We need to be very specific on the presence of the historical context in the question - we review both name and note fields provided by the source.

It’s still not clear how to handle this numeric stuff (\d+.?\d*).
In general, it looks very good, but we will stick with concatenated question-answer pairs for some time.

MaximMoinat · November 8, 2020, 10:53am

Thanks @Alexdavv, also for taking us through this during Friday’s UKB working group.

For handling numeric values, I propose to introduce a ‘value_type’ column that describes where the (mapped) value would end up. The possible types would be:

value_as_number
value_as_concept_id
value_as_datetime
value_as_string
pre-coordinated (variable+value only map to e.g. an observation_concept_id)

To increase standardisation, we can use the concept_id of the respective fields (e.g. 1147172) instead of strings.

Alexdavv · November 8, 2020, 7:36pm

Is it just for numeric values or the entire structure of the MAPPING table?

If you have 2 elements in the source data (numeric result + its interpretation), you’d probably want to preserve both in one CDM record using value_as_number + value_as_concept_id. Here is the discussion. There are also many cases when value_as_string is used as an additional piece of information stored.

Also @MaximMoinat pointed out that we don’t have a source_concept_id field.
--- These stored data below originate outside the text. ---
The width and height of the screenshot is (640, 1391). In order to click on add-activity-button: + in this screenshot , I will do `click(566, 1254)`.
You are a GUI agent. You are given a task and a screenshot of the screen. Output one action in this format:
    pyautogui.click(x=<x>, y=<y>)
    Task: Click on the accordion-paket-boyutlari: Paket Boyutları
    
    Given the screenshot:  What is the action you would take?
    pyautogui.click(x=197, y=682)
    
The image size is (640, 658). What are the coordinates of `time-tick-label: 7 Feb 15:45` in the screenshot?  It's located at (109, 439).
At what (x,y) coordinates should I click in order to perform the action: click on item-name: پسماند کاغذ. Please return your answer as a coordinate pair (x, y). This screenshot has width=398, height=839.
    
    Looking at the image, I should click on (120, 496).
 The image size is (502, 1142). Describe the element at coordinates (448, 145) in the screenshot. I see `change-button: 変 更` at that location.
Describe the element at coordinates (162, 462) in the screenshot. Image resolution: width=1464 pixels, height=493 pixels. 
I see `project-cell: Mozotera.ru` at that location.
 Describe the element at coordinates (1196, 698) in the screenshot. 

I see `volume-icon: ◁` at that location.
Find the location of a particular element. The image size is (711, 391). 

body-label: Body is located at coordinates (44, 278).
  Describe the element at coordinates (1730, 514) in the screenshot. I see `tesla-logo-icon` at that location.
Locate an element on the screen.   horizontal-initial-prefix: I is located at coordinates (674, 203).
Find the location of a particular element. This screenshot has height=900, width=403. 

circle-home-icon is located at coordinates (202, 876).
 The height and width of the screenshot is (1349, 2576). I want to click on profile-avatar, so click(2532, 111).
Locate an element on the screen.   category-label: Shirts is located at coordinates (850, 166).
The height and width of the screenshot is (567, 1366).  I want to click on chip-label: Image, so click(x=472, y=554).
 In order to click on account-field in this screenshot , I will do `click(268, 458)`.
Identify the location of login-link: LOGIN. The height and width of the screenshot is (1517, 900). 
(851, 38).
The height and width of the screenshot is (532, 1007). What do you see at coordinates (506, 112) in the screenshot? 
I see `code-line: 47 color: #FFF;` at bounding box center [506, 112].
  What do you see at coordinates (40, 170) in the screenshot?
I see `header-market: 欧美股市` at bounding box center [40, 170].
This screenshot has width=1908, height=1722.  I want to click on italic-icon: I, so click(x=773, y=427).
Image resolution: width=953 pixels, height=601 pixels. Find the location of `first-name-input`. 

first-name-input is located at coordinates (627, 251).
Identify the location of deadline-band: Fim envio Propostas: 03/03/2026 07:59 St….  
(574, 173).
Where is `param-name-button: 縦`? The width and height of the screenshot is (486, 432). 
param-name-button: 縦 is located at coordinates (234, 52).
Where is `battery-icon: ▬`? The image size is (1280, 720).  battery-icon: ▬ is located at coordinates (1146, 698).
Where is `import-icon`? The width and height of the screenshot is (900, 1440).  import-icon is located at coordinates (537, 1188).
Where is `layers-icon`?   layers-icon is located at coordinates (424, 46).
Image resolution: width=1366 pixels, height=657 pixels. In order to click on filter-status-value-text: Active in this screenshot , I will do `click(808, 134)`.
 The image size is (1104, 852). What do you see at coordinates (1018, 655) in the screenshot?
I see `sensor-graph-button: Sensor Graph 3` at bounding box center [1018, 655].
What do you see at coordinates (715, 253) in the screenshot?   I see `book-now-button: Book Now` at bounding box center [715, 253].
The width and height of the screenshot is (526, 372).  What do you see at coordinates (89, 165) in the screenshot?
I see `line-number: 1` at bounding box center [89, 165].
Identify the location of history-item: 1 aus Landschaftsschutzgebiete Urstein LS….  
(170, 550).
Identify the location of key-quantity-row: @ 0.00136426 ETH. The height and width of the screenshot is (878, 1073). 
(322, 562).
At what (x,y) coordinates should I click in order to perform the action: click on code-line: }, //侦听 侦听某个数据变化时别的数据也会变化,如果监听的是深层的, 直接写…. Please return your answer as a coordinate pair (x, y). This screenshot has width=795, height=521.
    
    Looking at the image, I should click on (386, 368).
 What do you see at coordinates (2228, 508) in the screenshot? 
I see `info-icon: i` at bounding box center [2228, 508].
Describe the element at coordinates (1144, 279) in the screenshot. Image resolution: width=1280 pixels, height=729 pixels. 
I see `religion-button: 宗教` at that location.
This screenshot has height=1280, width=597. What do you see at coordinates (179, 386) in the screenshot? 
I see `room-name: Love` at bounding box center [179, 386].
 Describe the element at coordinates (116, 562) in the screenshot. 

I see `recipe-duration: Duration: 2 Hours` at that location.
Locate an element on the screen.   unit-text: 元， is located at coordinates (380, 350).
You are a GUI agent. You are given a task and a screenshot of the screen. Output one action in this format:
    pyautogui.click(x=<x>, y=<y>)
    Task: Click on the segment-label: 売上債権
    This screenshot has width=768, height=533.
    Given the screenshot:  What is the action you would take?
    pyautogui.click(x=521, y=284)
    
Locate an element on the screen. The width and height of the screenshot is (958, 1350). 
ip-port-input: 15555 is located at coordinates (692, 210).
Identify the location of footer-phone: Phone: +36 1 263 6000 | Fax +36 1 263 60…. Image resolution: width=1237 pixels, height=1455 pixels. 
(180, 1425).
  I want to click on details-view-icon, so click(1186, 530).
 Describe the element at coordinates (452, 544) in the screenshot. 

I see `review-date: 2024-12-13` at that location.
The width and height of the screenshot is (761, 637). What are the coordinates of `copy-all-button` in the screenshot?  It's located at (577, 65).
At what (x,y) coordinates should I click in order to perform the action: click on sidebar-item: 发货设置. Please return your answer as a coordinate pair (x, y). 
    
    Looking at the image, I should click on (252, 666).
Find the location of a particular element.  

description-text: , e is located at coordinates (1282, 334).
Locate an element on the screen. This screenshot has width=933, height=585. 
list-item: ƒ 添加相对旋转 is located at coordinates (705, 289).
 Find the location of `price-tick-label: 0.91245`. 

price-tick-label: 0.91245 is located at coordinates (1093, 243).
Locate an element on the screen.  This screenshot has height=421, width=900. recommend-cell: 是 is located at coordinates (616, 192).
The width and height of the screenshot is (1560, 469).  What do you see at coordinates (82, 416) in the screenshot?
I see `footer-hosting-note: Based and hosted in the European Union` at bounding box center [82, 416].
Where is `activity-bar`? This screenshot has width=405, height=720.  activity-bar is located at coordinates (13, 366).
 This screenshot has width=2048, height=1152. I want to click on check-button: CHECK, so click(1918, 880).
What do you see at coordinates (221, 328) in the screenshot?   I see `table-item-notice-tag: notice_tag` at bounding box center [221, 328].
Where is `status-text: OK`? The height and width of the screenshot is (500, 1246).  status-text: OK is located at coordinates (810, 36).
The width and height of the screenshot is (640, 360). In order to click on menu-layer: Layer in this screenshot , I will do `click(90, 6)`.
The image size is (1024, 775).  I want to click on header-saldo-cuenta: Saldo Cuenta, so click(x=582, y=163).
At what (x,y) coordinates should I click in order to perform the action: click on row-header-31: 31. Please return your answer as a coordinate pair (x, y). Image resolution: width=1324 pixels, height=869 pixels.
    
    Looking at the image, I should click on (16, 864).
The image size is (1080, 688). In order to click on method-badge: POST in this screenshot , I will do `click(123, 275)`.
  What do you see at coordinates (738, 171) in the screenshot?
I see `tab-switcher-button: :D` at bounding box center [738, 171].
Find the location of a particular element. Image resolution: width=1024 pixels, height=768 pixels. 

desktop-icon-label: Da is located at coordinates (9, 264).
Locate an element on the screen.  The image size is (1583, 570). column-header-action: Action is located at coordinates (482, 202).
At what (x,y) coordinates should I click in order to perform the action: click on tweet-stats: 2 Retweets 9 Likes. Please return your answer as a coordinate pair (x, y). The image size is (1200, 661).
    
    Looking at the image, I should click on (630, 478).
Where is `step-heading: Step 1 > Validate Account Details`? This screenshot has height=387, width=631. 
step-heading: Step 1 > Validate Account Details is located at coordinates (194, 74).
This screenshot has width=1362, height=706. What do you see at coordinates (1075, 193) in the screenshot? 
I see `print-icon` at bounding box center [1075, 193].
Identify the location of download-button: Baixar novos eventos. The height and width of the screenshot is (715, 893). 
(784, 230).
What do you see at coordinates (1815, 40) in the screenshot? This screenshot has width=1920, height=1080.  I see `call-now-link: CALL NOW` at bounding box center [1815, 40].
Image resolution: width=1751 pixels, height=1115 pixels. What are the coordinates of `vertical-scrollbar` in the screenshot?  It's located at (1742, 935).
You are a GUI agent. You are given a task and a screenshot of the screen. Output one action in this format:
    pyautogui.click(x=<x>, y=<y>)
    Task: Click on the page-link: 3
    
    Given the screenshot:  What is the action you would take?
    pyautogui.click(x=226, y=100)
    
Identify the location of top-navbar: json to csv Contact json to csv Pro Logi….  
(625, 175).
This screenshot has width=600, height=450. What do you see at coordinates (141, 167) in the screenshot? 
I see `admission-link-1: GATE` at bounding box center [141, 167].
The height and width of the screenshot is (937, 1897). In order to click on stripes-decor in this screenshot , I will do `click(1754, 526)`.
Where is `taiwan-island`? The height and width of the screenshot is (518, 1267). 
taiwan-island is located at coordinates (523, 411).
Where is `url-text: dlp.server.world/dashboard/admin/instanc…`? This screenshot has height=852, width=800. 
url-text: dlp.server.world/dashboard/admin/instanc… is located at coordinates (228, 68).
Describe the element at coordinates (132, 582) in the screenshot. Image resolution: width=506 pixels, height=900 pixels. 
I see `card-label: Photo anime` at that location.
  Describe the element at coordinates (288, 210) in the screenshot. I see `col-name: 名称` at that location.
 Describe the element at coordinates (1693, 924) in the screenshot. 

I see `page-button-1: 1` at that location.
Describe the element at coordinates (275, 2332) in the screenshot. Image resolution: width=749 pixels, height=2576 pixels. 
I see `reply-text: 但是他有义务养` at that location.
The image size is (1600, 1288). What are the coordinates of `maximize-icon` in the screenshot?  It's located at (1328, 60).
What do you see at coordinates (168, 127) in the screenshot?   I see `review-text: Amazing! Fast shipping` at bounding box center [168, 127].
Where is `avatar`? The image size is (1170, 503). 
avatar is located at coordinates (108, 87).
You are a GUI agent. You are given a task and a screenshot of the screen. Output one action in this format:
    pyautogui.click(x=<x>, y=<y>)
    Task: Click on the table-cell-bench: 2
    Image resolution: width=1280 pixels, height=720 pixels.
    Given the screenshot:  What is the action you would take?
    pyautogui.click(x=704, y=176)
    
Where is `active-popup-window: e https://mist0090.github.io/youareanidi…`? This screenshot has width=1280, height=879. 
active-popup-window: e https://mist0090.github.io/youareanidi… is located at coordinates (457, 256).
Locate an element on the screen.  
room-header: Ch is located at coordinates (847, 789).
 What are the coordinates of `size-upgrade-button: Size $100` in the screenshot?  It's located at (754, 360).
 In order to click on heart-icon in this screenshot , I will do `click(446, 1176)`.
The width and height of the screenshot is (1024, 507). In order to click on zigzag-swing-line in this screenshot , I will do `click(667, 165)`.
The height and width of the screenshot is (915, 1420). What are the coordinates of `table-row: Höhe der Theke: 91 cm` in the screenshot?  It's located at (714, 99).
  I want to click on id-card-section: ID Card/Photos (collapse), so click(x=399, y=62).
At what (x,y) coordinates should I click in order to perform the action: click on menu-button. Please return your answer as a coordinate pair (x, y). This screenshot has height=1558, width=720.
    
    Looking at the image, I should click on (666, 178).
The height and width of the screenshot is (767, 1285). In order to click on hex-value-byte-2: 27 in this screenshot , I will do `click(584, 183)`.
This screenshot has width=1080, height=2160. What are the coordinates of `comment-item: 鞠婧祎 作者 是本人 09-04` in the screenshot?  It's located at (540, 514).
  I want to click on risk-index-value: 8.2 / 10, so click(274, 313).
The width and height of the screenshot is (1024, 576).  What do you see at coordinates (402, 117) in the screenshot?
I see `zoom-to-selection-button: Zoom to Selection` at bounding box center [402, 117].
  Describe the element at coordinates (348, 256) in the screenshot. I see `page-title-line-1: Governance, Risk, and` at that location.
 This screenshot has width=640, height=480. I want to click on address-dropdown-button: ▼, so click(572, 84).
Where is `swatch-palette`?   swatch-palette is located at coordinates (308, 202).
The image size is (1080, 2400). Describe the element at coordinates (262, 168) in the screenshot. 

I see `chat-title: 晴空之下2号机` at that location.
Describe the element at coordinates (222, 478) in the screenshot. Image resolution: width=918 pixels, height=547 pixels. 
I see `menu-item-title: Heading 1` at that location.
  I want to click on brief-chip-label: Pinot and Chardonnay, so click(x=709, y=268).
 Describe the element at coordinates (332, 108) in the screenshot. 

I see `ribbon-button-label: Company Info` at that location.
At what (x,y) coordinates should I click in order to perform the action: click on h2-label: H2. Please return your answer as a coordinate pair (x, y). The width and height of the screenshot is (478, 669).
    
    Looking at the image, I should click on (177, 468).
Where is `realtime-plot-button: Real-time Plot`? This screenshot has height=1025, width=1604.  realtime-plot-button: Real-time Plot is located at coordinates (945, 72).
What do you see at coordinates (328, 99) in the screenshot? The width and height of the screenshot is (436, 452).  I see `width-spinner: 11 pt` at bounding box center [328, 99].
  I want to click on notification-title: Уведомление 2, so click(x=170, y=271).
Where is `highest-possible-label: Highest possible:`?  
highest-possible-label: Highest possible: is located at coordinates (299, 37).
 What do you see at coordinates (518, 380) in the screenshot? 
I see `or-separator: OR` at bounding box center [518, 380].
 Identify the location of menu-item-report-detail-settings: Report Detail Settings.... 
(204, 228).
To make the links performing, we need to add it (as we do in the concept_relationship). Source_to_concept_map approach (source_code/vocabulary_id combination) doesn’t seem to be an option since it’s not unique for some vocabularies.

This is also an open question. As far as I get it, the MAPPING table should be a guide for ETL, providing machine-readable instruction on how and where to extract the numeric value from. As well as differentiate the cases when there is no need to extract them (NULL numeric field).

Dymshyts · January 4, 2021, 2:57pm

@Christian_Reich should we continue pushing the idea of “Wide mapping table”?
What about making it a topic of one of the Comminity calls?

MPhilofsky · January 4, 2021, 3:25pm

Excellent idea! This should be presented to the community.

*Edit - If it’s a partially baked idea, present it to the CDM/Vocab WG

Christian_Reich · January 6, 2021, 2:22pm

Can you draft a proposal we can put into the Github issue list, @Dymshyts? I’ll help.

MPhilofsky · January 6, 2021, 5:21pm

@clairblacketer and @Christian_Reich,

Where does the wide mapping table issue fall on the list of priorities for the CDM/Vocab WG?

Christian_Reich · January 6, 2021, 6:33pm

6.1? We have now several use cases that are waiting: Surveys (UKB in particular), oncology.

MPhilofsky · January 6, 2021, 8:00pm

Shouldn’t this discussion be in the CDM Builders forum, @Christian_Reich ? Uncategorized seems like an attic or flavor of null

I look forward to the presentation on this topic. after perusing the different forum postings and linked excel documents, I’m not quite following the logic.

Christian_Reich · January 7, 2021, 4:32pm

Both. We need a new table. That’s CDM. To fill it - Vocabularies.